◆ **EXCERPTED TEXT**:
※

Africa today presents a pitiable profile of conflicts. It has a record of 80
forceful change of government, which claimed the lives of about 24 heads of
state, and government.1 In
1996 alone, 14 African States were simultaneously engulfed in armed conflicts.2
The 1990s alone witnessed at least nine serious conflicts, many of them
transcending national boundaries.3
The consequences of these are further complication of Africa’s
economic crisis. First, African states commit a disproportionate percentage of
their national resources to the purchase of arms.4
Human resources are equally diverted to the battlefield, depriving productive
sectors of the economy this necessary ingredient for economic reproduction. The
crisis of refugees has also emerged as a major social and economic problem for
neighbours of African States in conflict. Finally the necessary environment for
development is denied, as local and foreign investors are scared away by the
uncertainties of the conflict-ridden states.
The military is central to this profile of African States in two major respects.
Most African states had at one time or the other come under military rule with
its attendant maladministration and consequent legacy of economic
underdevelopment.6 Besides, the military had appropriated
disproportional national resources, a phenomenon that Bayo Adekanye aptly calls
the Military Extractive Ratio (MER).7
The military question therefore constitutes a major problematic for Africa’s
development. This paper addresses this question, with emphasis on two issues,
which are here posed as questions: How has the military fared in the sustenance
of peace and stability in Africa to guarantee the environment for development?
How has the African military performed as peacekeepers in African conflicts? The
paper concludes with suggestions for preparing the African military to
effectively discharge these duties to ensure the peaceful environment for
development.

※

◆ **DIRECTIVES**:
1: In the passage on conflict in Africa, how many African states were caught up in armed conflicts at the same time in 1996?
2: Copy out everything in the passage on conflict in Africa from "The military is" down to "environment for development?".

◆ **SUPPLIED RECORDS**:
※

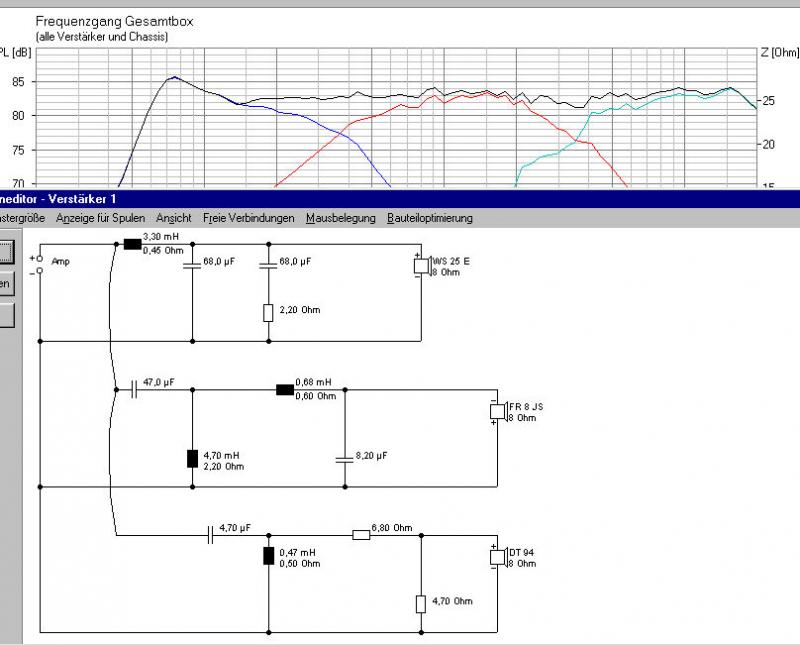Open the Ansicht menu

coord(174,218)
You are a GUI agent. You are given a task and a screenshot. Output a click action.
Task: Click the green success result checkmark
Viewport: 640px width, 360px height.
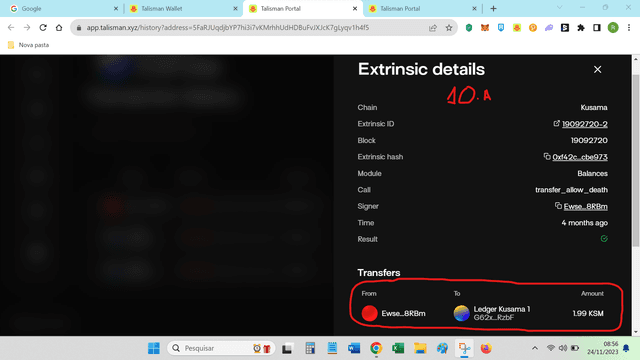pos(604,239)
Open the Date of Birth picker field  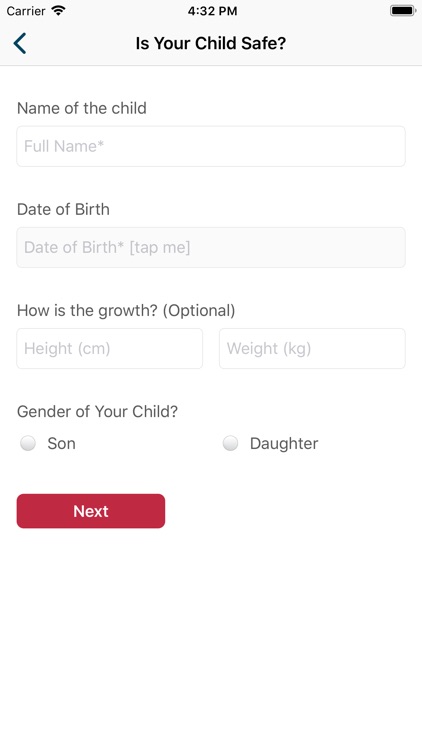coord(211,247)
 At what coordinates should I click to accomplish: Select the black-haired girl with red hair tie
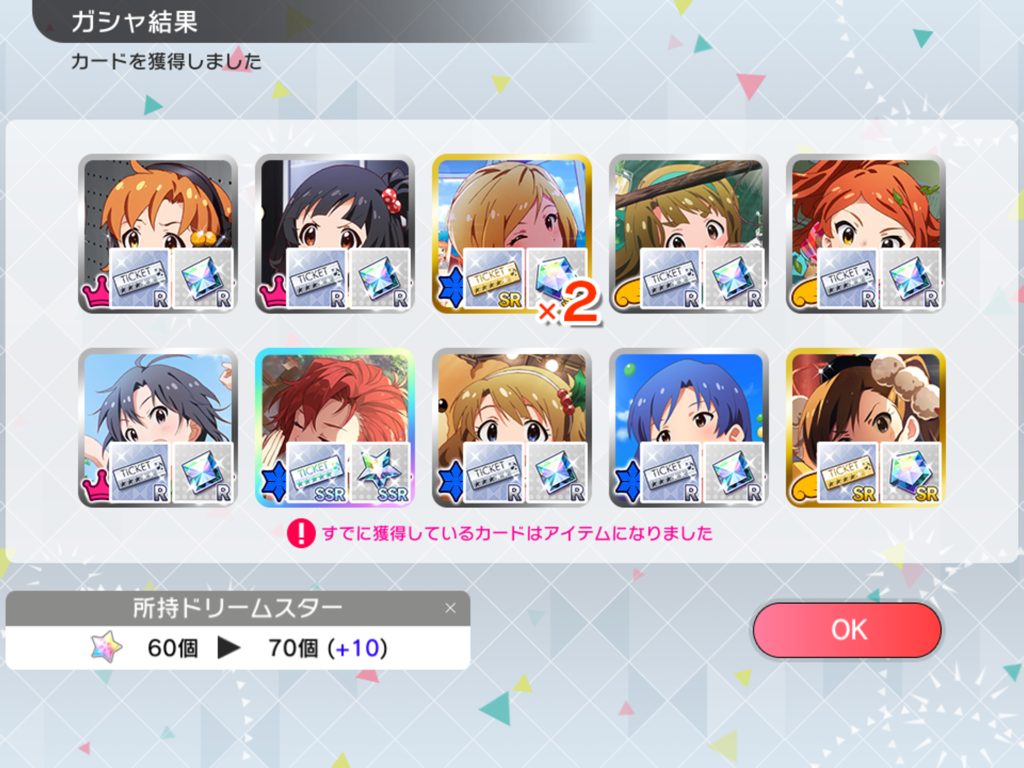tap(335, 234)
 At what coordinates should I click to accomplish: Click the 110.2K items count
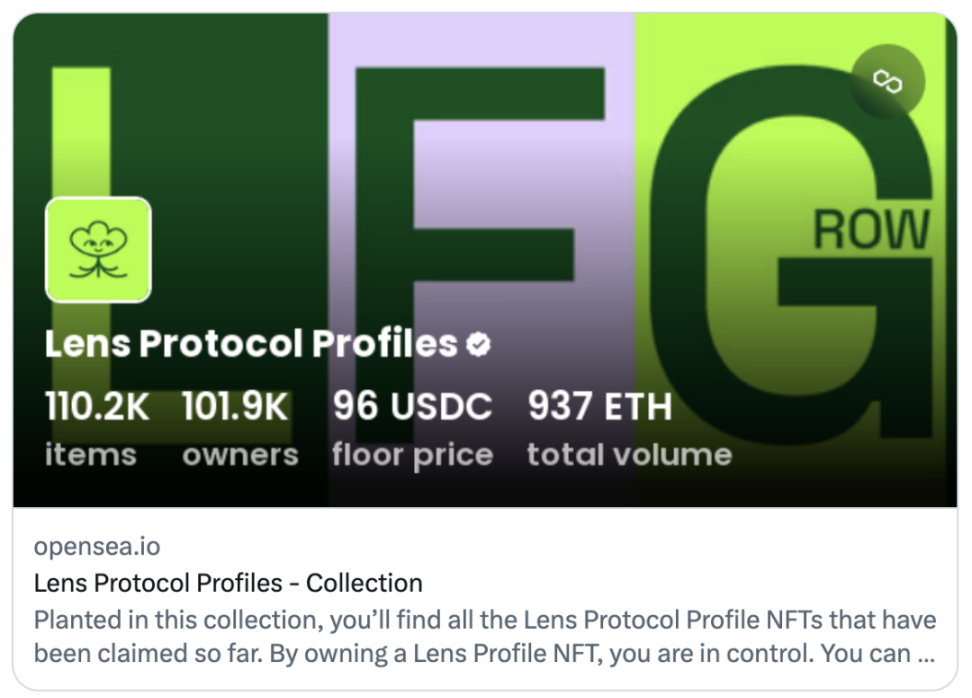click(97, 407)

※

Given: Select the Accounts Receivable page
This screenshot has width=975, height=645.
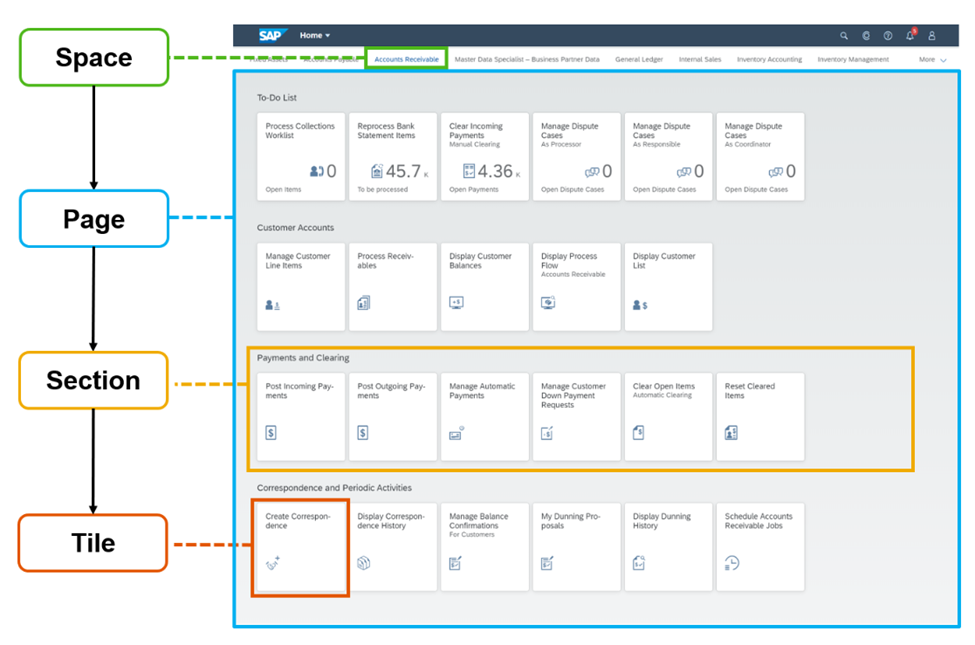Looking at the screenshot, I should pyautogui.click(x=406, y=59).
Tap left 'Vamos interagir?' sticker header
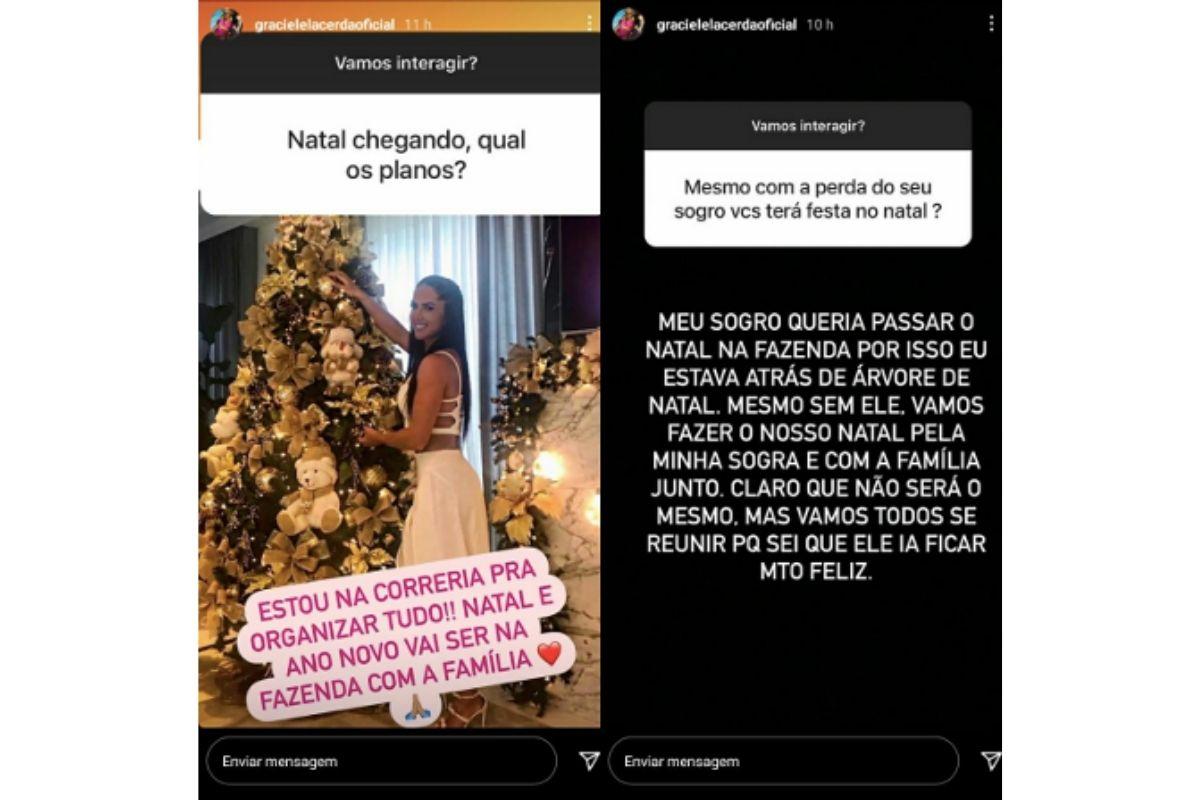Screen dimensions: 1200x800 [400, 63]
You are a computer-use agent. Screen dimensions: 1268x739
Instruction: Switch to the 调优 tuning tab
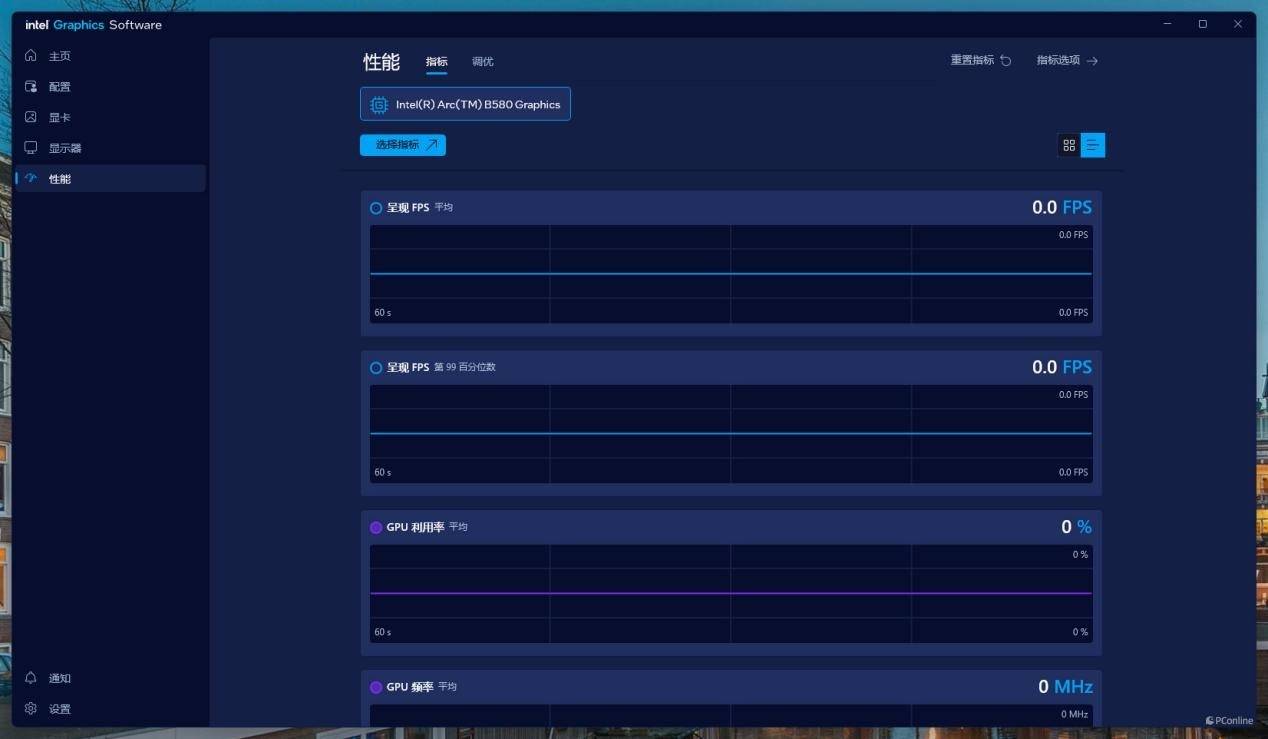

※

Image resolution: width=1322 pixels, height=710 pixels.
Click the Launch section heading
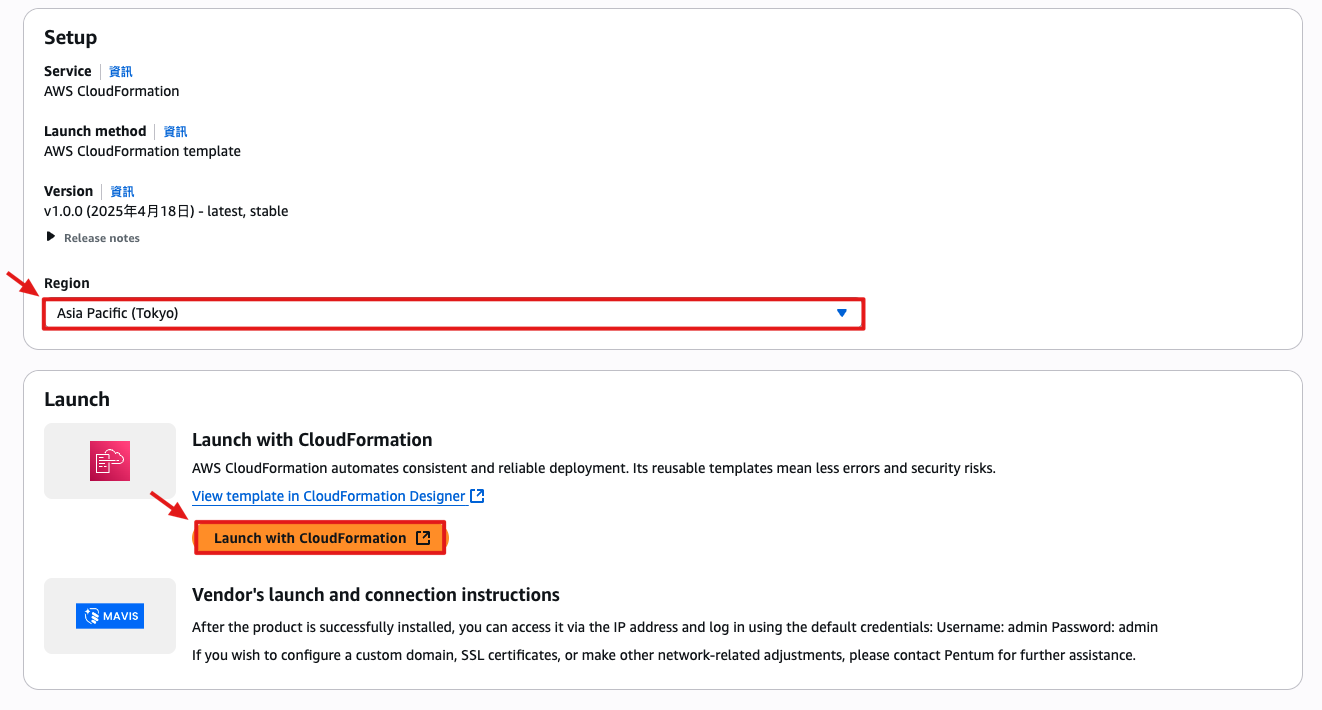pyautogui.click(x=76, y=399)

※

◆ **RESULTS OF THE TASKS**:
1: 14

2:
The military is central to this profile of African States in two major respects.
Most African states had at one time or the other come under military rule with
its attendant maladministration and consequent legacy of economic
underdevelopment.6 Besides, the military had appropriated
disproportional national resources, a phenomenon that Bayo Adekanye aptly calls
the Military Extractive Ratio (MER).7
The military question therefore constitutes a major problematic for Africa’s
development. This paper addresses this question, with emphasis on two issues,
which are here posed as questions: How has the military fared in the sustenance
of peace and stability in Africa to guarantee the environment for development?